The overall project comprises six work packages. Work Package 1 will develop improved methods for estimating the repository-scale hydraulic conductivity of a fractured rock mass, based on geologically realistic fracture network geometries. Work Package 2 will explore and evaluate suitable seismic monitoring strategies, and develop data processing techniques, for the characterisation of potential repository sites. Work Package 3 will examine the key seismic attributes for identifying fracture properties (e.g., fracture density, orientation and stiffness) that play a critical role in repository performance. Work Package 4 will develop coupled thermo-hydro-mechanical models for the behaviour of fractured rock masses. Work Package 5 will model colloid and tracer transport experiments that have been conducted at the Grimsel test site in Switzerland. Work Package 6 will test the importance of biogeochemical processes involving microbes and natural organic matter on actinide mobility in the near-field environment of a nuclear waste repository.

The six work packages are complementary, but are linked to each other in some cases through shared data between, overlapping supervision of PhD students, etc., as described in more detail below. Overall, the project addresses two scientific areas prioritised in the RATE call: Technological innovation for rock mass characterisation at a range of spatial scales, and Biogeochemical coupling, including deep multiphase transport processes. The project involves three UK universities (Imperial College, University of Birmingham, University of Leeds), as well as collaborators from several institutions in the US and Europe.

The main outcomes of this project will be a set of new and/or improved methodologies, codes and protocols for analysing various processes that occur during the lifetime of a repository, or during the site characterisation phase. These methods and tools will be sufficiently flexible and generic to be used in any fractured geological formation that might be investigated as a potential location of a geological repository in the UK. The results and findings of this project will be published in peer-reviewed journals, and presented at appropriate national and international scientific conferences and workshops. Throughout the project, close contact will be maintained, through frequent meetings and visits, with the Nuclear Decommissioning Authority, which is the governmental agency responsible for the safe disposal of nuclear waste.

Planned Impact

The main aim of this consortium is to aid in the capacity building and technology delivery of nuclear storage within the UK, with emphasis on hydromechanics and biogeochemical processes. Thus, it is crucial that the developed knowledge and new technology be made accessible to industry and government. To facilitate this, we will engage with those industries currently working on radioactive waste storage, by making in-house presentations, providing access to white papers and research results, fostering collaboration within and across business sectors, and convening workshops.

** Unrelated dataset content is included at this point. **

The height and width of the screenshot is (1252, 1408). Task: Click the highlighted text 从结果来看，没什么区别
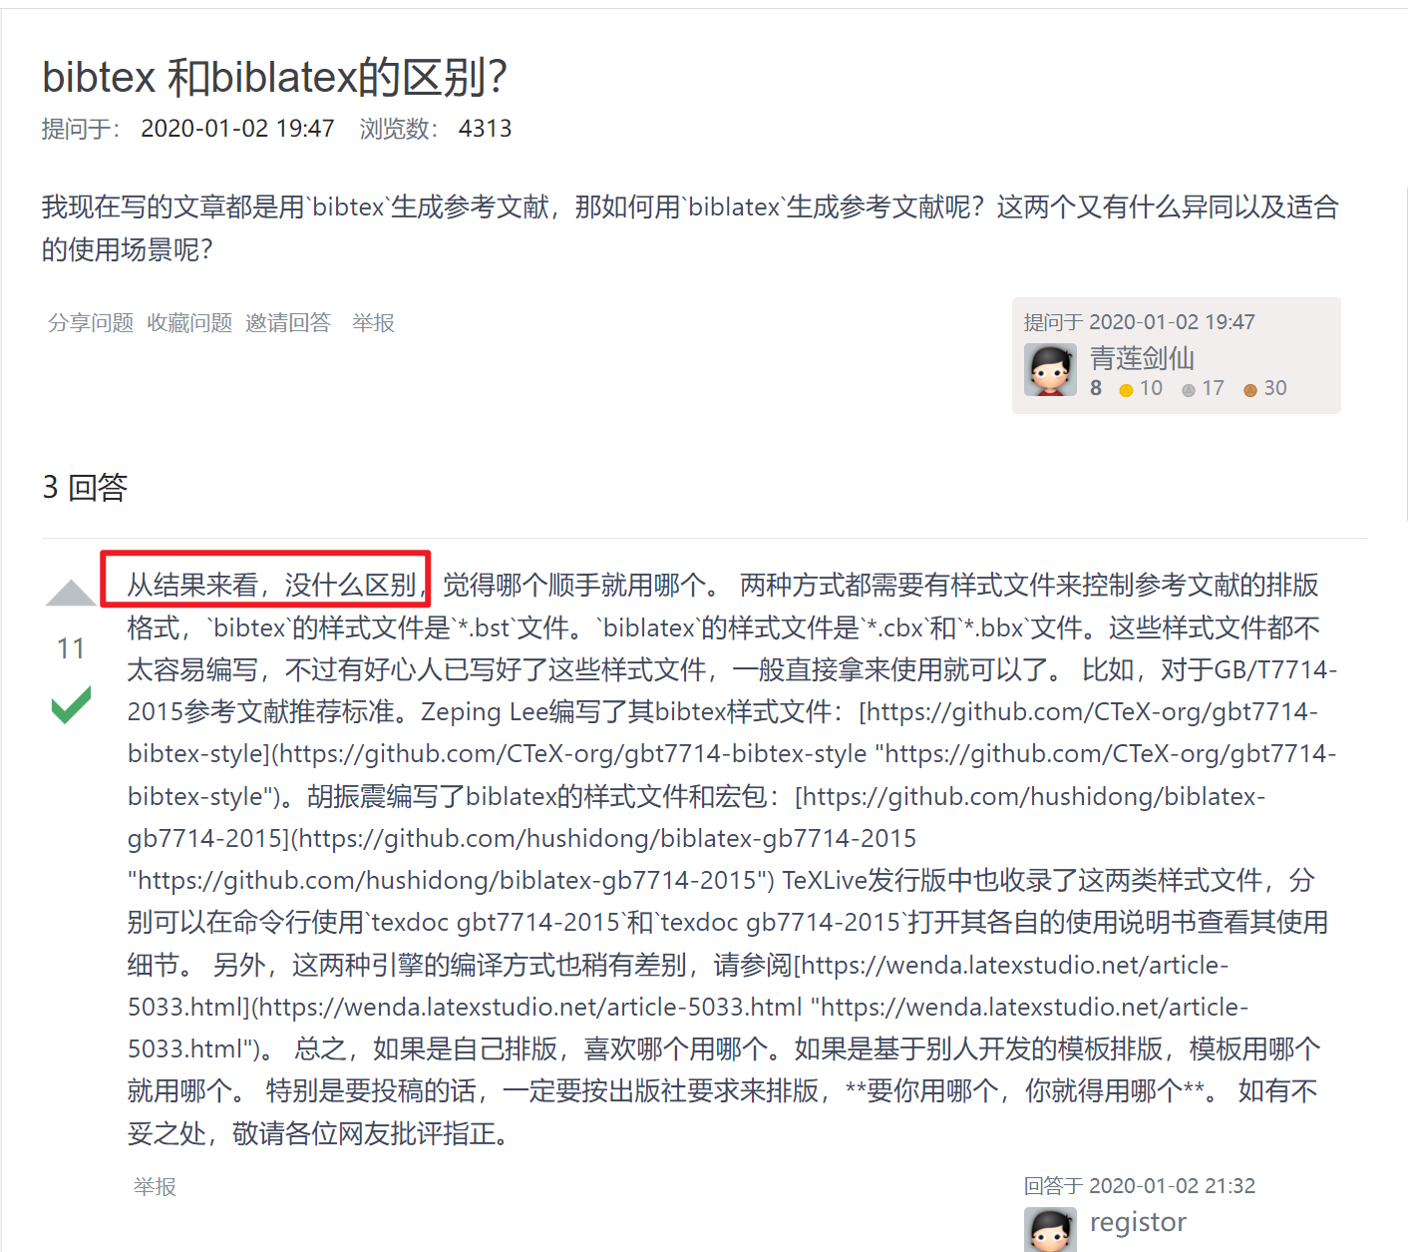pyautogui.click(x=271, y=585)
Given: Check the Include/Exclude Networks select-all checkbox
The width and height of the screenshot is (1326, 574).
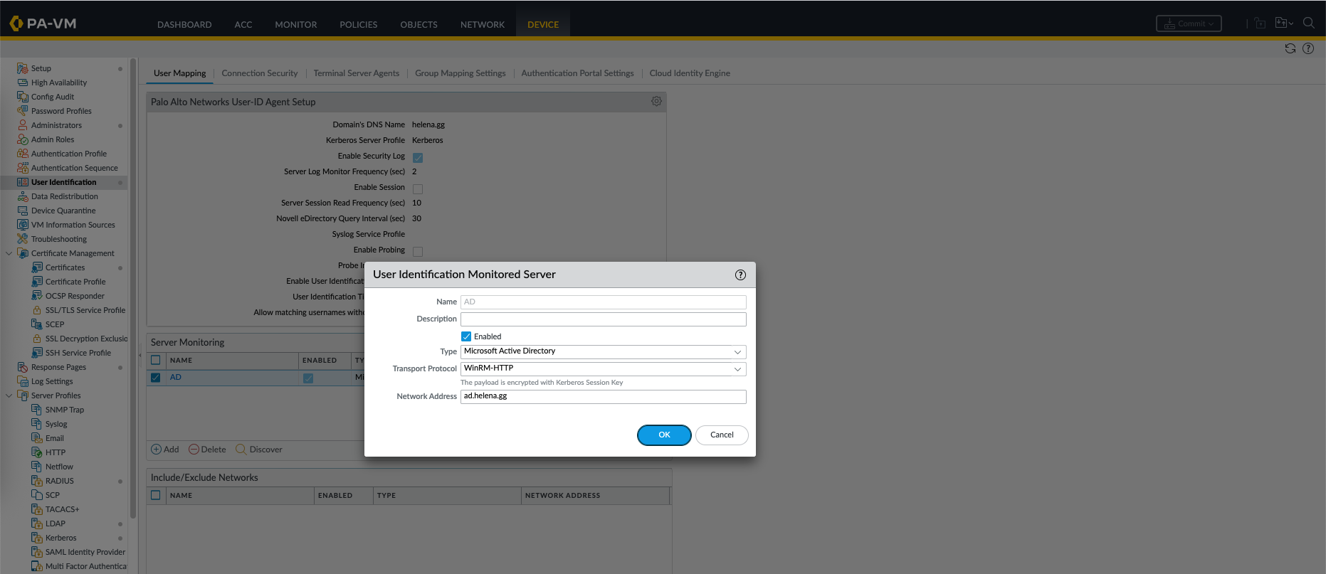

The consortium will engage directly with government organisations (e.g., DECC) early on and throughout the project, to identify and define what information is required for policy and regulation, and work with these organisations to help shape new policy and regulations. The outputs of this study will be of direct and lasting benefit to a wide community of regulatory bodies such as EA, SEPA, HSE, FSA, research councils including EPSRC and BBSRC, and NERC Centres including BGS, CEH, and advisory groups such as CoRWM, COMARE, and HPA.

A more comprehensive understanding of hydro-mechanical and biogeochemical processes, and the ability to model these accurately, will be of interest to all the above-listed groups of end-users, because both are fundamental to the safe storage of radioactive waste. Any future accidents and leakage of radioactive contaminants in the groundwater may have a fundamental impact on natural resources, the economy, the standard of living, and the environment.

Societal impact will furthermore be achieved through the numerous collaborations in which the consortium members are involved. The codes that are developed and deployed by the groups will not only be used for studies of nuclear safety, but also for general research into fluid flow, microbes-metal interactions, and rock mechanics. Hence, our methods will have a direct impact in research fields that go far beyond the classical applications of radioactive waste science.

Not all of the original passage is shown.